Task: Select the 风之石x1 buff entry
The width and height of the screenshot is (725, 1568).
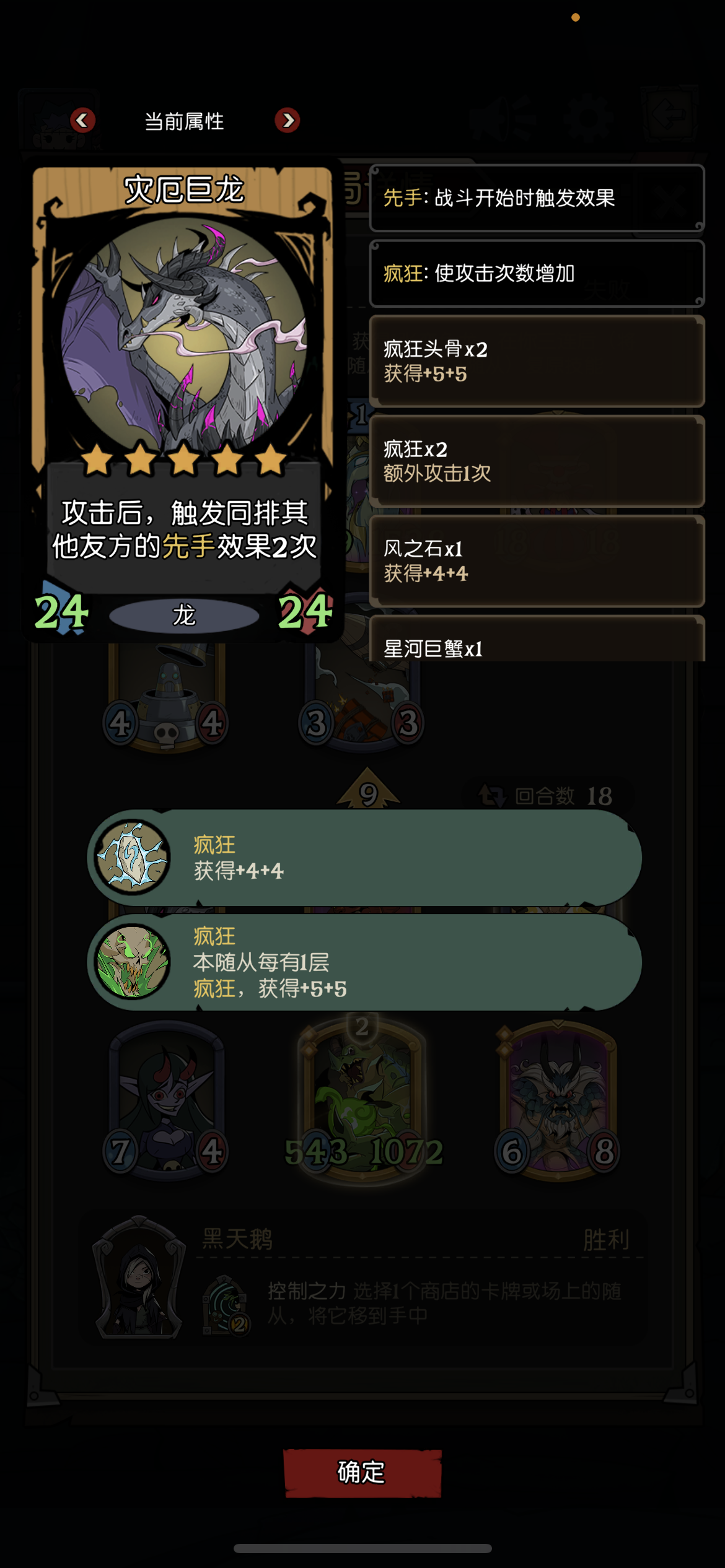Action: coord(537,561)
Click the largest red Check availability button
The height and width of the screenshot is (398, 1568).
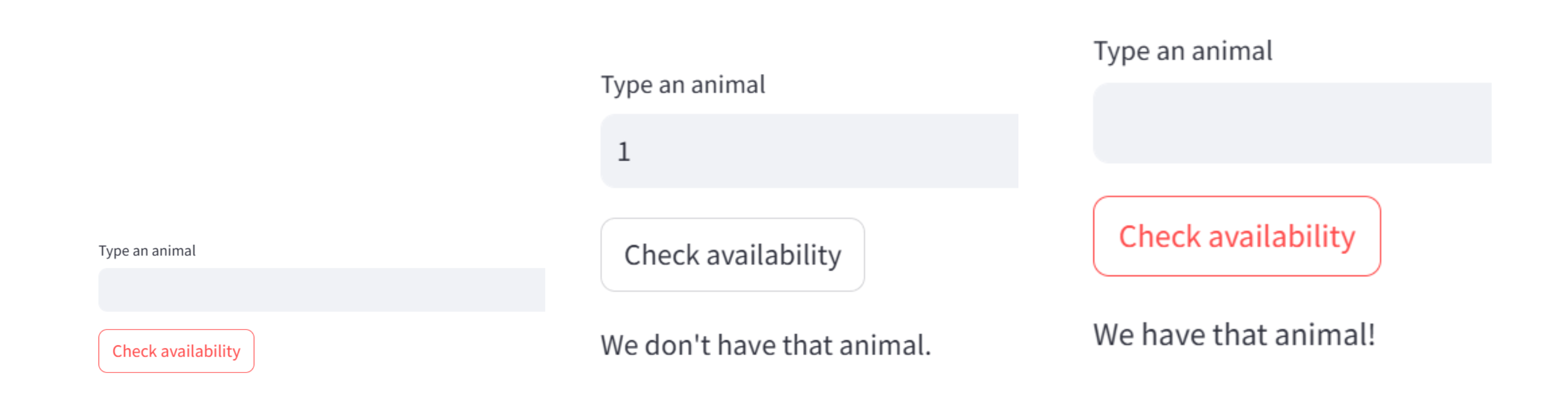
==============================
PROBLEM STATEMENT
Leave out all pictures and extract exactly the lines from the line with "The width and" through the end of the material.

TASK RESPONSE
The width and height of the screenshot is (725, 1568).
Action: coord(537,561)
Click the largest red Check availability button
The height and width of the screenshot is (398, 1568).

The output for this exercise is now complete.